> YOUR INSTRUCTIONS: Both the line below containing "Task: Click the Waist column header" and the line containing "Given: Select the 2025 label on the time axis", along with every line between them, should be repeated exactly; no other line belongs in the answer.

Pixel coordinate grounding data
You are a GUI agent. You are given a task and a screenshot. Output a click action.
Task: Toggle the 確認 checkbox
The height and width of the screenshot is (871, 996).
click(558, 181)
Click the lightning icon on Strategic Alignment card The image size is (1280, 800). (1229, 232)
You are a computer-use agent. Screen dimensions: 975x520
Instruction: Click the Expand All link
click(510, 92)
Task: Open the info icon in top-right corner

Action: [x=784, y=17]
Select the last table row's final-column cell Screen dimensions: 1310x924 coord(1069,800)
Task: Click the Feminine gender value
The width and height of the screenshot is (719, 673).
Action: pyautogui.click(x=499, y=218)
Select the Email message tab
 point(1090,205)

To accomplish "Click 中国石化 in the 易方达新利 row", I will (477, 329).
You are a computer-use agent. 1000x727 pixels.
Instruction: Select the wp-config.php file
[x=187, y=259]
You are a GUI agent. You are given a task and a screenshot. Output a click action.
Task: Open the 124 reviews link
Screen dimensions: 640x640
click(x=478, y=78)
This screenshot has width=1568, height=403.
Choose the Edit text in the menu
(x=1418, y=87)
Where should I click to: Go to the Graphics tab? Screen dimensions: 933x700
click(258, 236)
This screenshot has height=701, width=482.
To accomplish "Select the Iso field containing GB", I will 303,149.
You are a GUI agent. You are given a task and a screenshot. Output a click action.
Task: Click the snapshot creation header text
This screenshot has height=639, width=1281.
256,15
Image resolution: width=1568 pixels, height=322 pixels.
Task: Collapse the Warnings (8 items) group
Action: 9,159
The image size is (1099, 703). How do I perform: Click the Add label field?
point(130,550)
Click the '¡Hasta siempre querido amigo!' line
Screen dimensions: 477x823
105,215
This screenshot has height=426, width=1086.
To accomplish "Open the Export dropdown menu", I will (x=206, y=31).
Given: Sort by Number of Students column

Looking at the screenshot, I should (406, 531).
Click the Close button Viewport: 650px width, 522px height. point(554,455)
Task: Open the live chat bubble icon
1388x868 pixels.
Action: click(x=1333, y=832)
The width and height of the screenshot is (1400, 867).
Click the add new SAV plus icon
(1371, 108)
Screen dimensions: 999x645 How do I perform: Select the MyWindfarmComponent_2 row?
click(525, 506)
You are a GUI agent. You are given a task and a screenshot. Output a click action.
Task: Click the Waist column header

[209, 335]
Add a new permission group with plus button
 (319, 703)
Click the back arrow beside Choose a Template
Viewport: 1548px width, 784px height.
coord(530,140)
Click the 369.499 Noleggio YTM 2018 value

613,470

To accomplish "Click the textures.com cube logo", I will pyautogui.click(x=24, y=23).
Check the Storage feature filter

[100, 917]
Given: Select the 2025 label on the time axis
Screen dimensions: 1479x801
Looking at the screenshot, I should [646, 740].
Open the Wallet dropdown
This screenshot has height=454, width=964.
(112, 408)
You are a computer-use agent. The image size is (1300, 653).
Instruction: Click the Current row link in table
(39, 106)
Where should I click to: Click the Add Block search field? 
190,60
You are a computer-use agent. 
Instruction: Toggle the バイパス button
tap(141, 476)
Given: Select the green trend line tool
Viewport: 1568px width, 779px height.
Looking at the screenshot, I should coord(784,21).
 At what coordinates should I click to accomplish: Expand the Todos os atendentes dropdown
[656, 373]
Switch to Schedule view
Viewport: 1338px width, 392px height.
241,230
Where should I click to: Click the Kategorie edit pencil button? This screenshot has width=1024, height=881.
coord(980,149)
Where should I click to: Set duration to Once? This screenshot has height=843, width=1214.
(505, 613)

> TASK SOLUTION:
Task: Click the Waist column header

[209, 335]
Add a new permission group with plus button
 (319, 703)
Click the back arrow beside Choose a Template
Viewport: 1548px width, 784px height.
coord(530,140)
Click the 369.499 Noleggio YTM 2018 value

613,470

To accomplish "Click the textures.com cube logo", I will pyautogui.click(x=24, y=23).
Check the Storage feature filter

[100, 917]
Given: Select the 2025 label on the time axis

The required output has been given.